Letters and Books

Letters and Books

“The Guersney Literary Club and Potato Peel Society” is a book about the bonding powers of letters and books. The story: writer Juliet Ashton is contacted by Dawsey Adams of The Guersney Literary Club and Potato Peel Society asking for information about the author Charles Lamb. This marks the beginning of an exchange of letters between Juliet and other members of the Literary Club.

The club began during the German occupation of Guersney Island. Tragically, one of its members, Elizabeth, was sent to Ravensbruck where she was executed. Juliet would like to write about Elizabeth as well as the experiences of other members of the group during the occupation.

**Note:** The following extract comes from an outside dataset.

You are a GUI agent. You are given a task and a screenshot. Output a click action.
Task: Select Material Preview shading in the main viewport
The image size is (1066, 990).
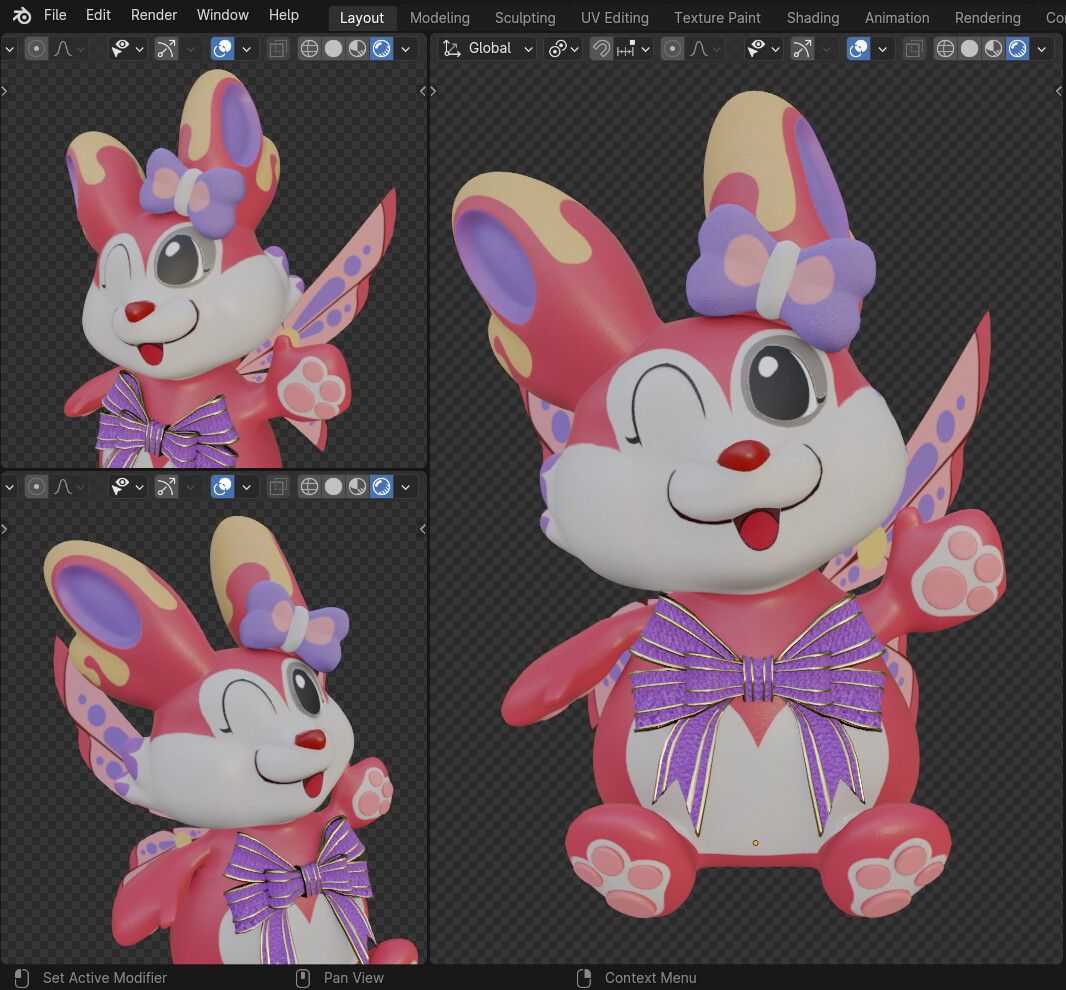(x=993, y=48)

The book is about how people and books can help one survive even the most difficult of situations.

The author, Mary Ann Shaffer, was an American librarian and editor who’d been encouraged by members of her writing group to write a novel even though she was already in her late 60s.

Mary Ann had difficulties in being consistent with her writing. So her group often tried nagging her into action. To explain her inertia, she once wrote them a letter.

Her story, she wrote, was about “a group of unlikely friends who are thrown together because of the exigency of living under the German Occupation during World War II.” But Mary Ann was having problems creating characters she liked. Of the characters she’d created, “there is not one of them I have any desire to spend time with,” she wrote.

Since the book was based on letters, she tried developing characters by writing imaginary letters from them. But all the letters sounded alike. So she sought illumination from writing gurus who suggested going around eavesdropping on people then writing down what they said in little notebooks. But the people she listened to all sounded alike as well. She also read Annie Lamott who said that every character must have a unique passion. But on the island of Guernsey during the German Occupation, everyone had the same passion—finding food.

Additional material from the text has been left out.